Il tendit à nouveau la main, puis la seconde, comme s’il soulevait quelque chose. Une bouée de secours flotta à quelques mètres de lui sous le regard avisé de Whélos, qui réajusta ses lunettes.
— Bien. Maintenant, essaie de la soulever plus haut. Concentre-toi.
En temps normal, avec son artéfact, Karel aurait fait ça comme si de rien n’était. Sa magie pulsait dans ses veines et Karel luttait pour qu’elle ne déborde pas. Avisant sa difficulté, Whélos lui posa une main sur un bras.
— Calme-toi. Arrête de penser que tu vas forcément perdre le contrôle de tes pouvoirs. Tu augmentes tes chances d’y parvenir.
Karel cessa brusquement d’utiliser ses pouvoirs. Il était essoufflé. Whélos lui offrit une expression bienveillante.
— Prends ton temps.
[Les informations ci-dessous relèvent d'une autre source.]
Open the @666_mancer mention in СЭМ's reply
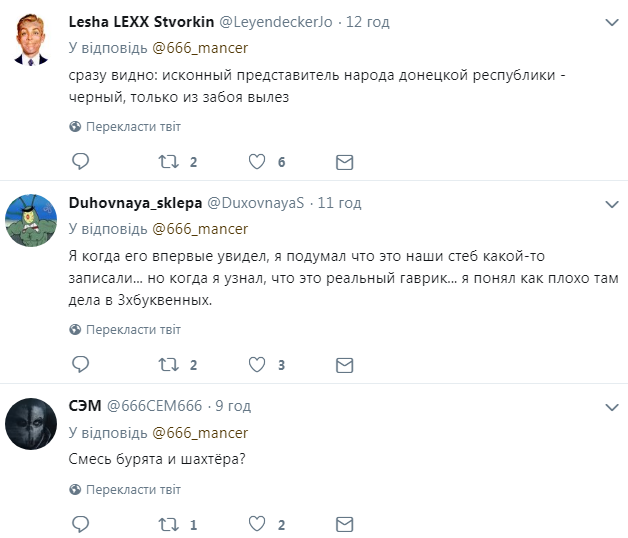 click(x=199, y=433)
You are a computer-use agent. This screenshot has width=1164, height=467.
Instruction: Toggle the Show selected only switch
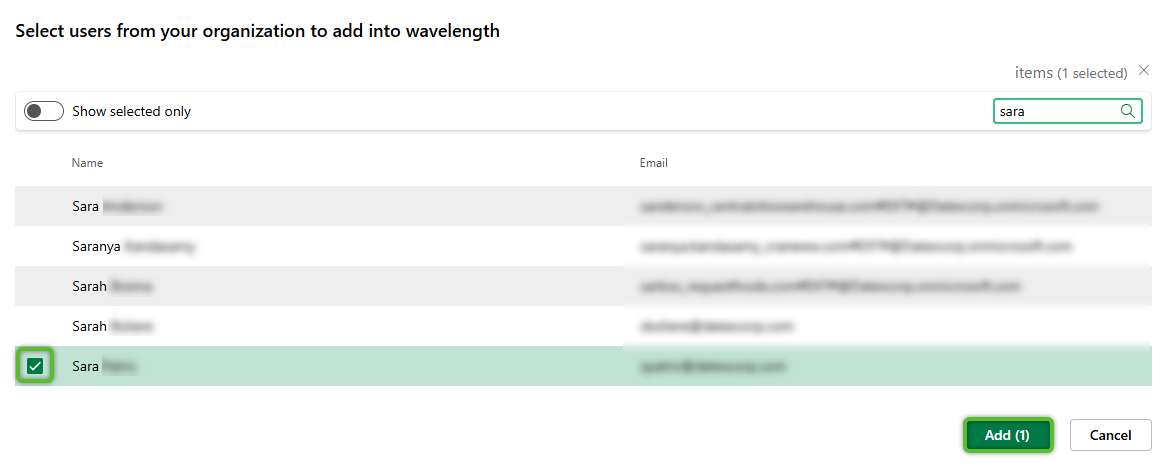click(44, 111)
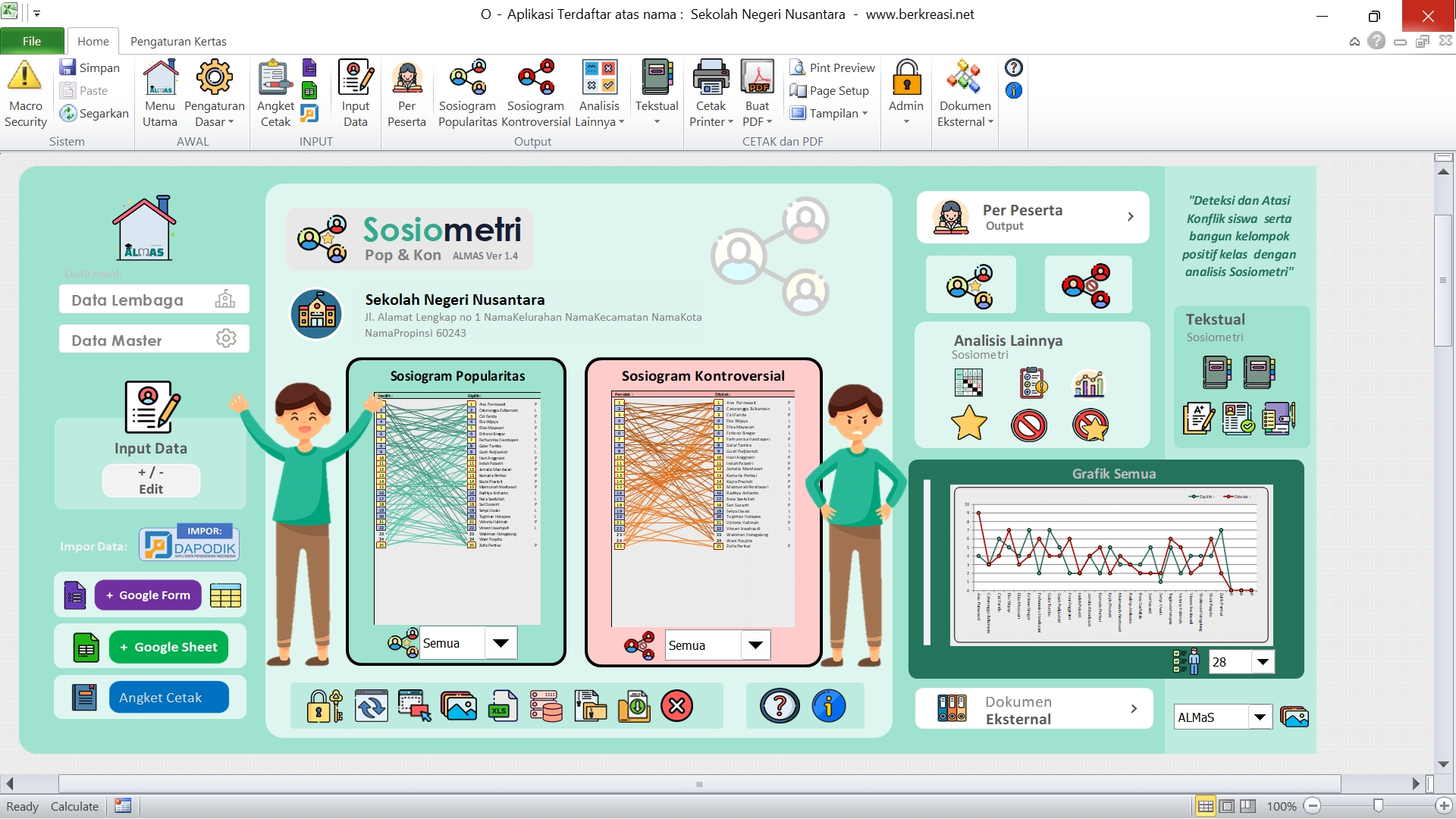Switch to Pengaturan Kertas ribbon tab
The image size is (1456, 819).
178,41
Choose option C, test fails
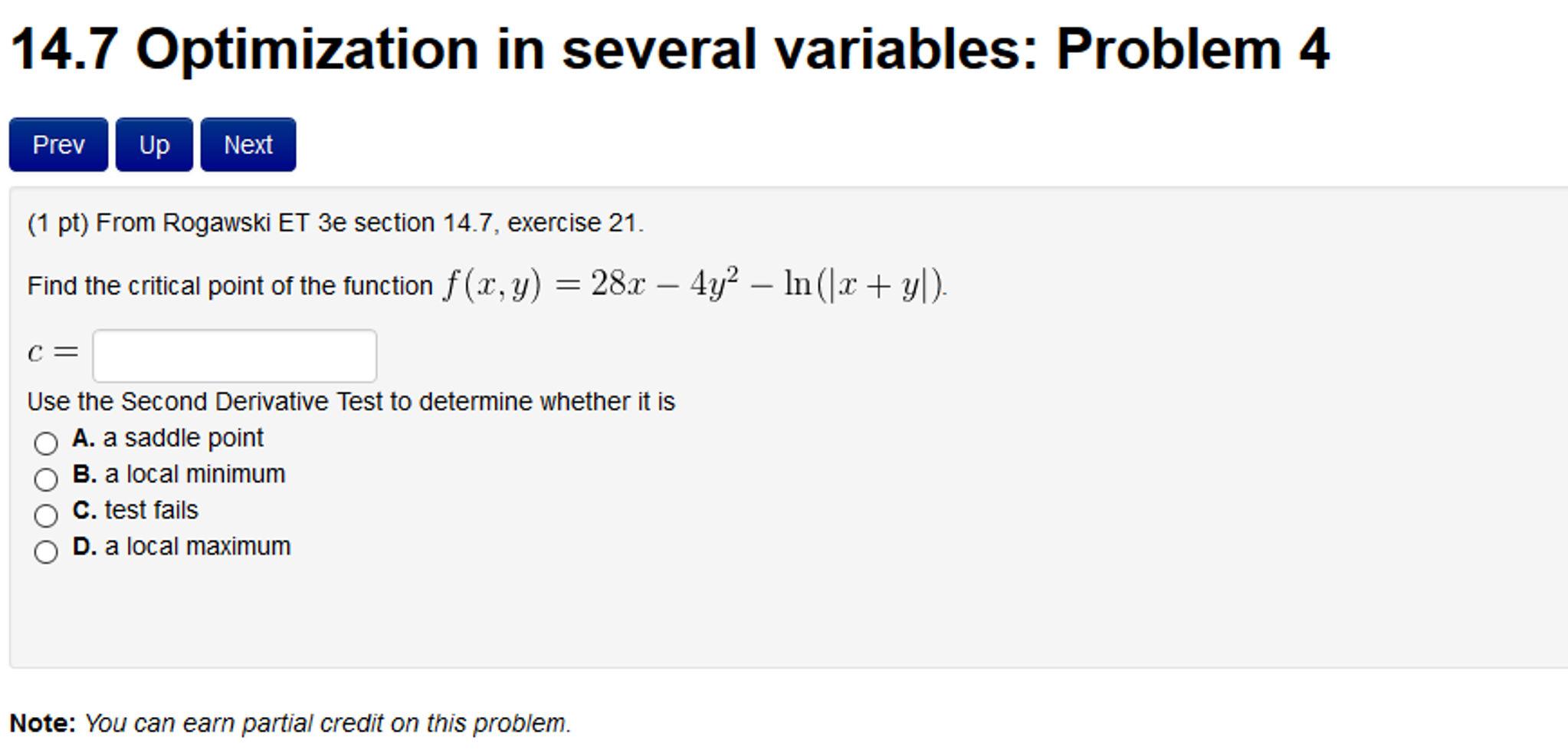Image resolution: width=1568 pixels, height=750 pixels. (x=46, y=515)
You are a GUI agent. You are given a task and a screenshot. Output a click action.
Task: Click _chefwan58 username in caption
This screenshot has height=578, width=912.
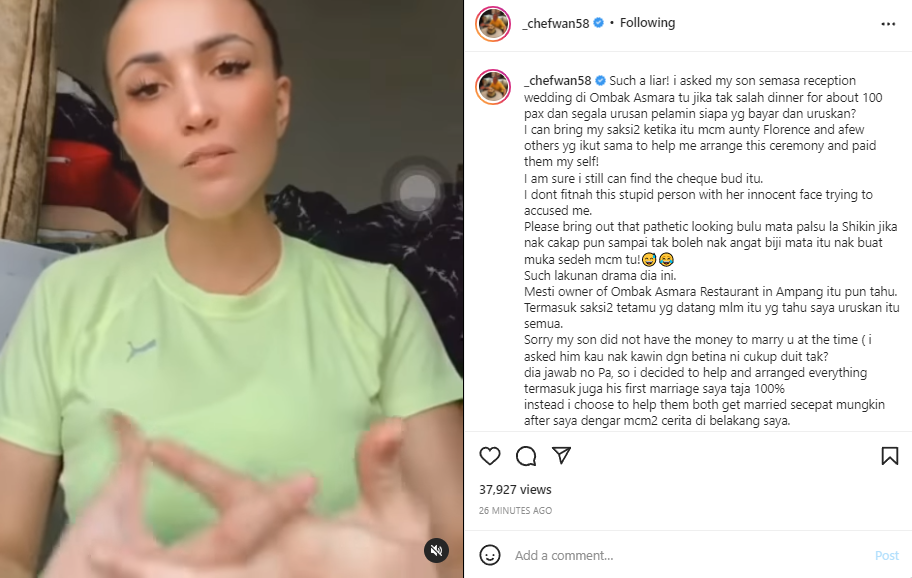(x=557, y=80)
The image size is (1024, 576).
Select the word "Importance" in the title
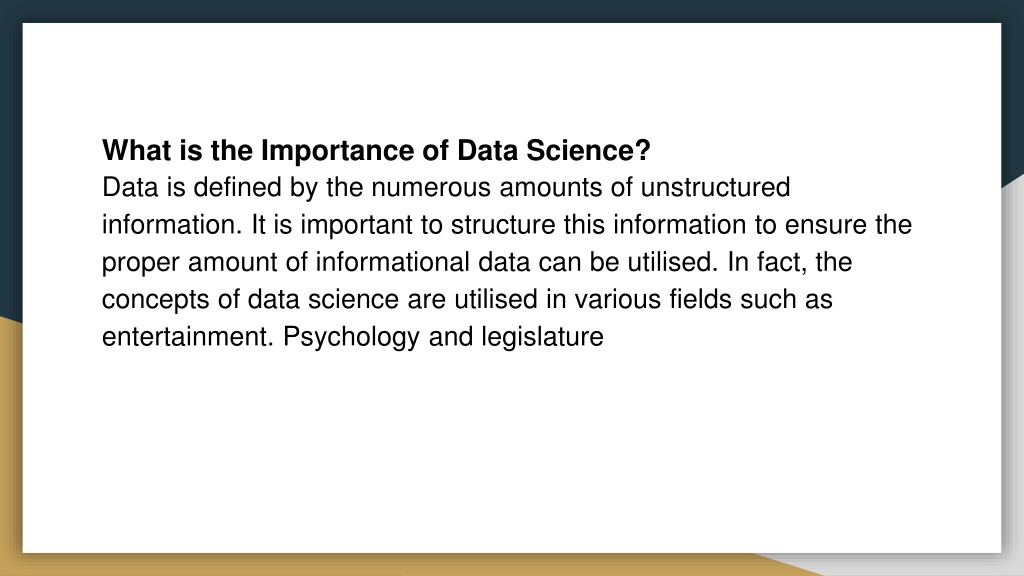338,151
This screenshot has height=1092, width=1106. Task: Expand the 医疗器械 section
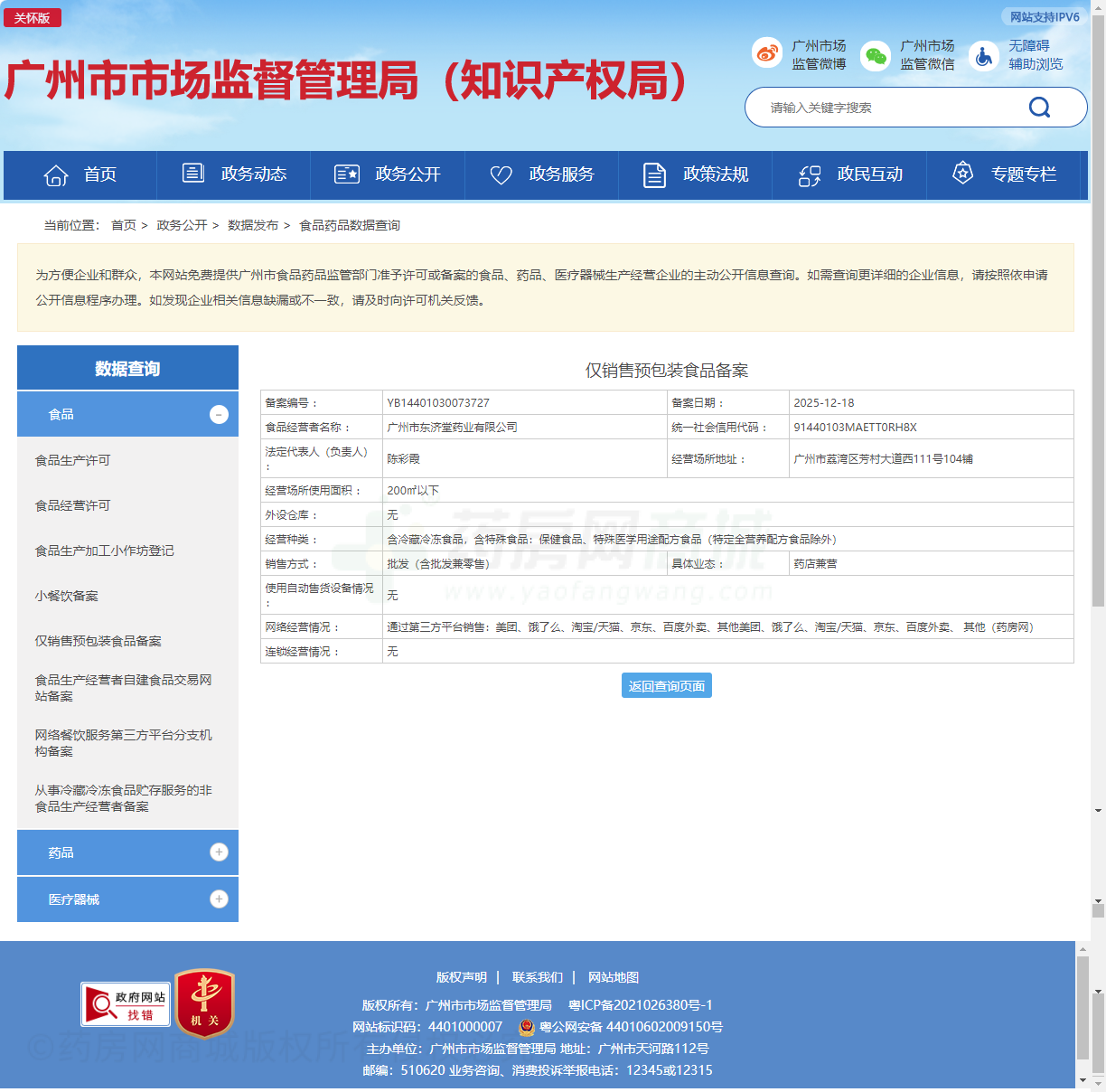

Essaie de te souvenir de ce que t’a appris Eleyra pour apaiser tes pensées. Tu vas en avoir grandement besoin, si tu veux parvenir à maîtriser tes pouvoirs sans artéfact.
Karel hésita.
— « Je ne suis pas sûr d’être prêt, finalement », signa-t-il.
— Oh si, tu l’es, contra Whélos. Le peu de fois où je t’ai surpris à utiliser la magie sans ton épée, tu le faisais avec une certaine aisance, même si ça restait encore perfectible. Car tu étais concentré sur l’action, comme lorsque nous essayions d’empêcher que l’orbe de ce navire se brise. Essaie de prendre du recul : souviens-toi de la manière dont tu t’y es pris, ce que tu as ressenti, comment ça s’est passé au moment où tu as transformé ce tabouret.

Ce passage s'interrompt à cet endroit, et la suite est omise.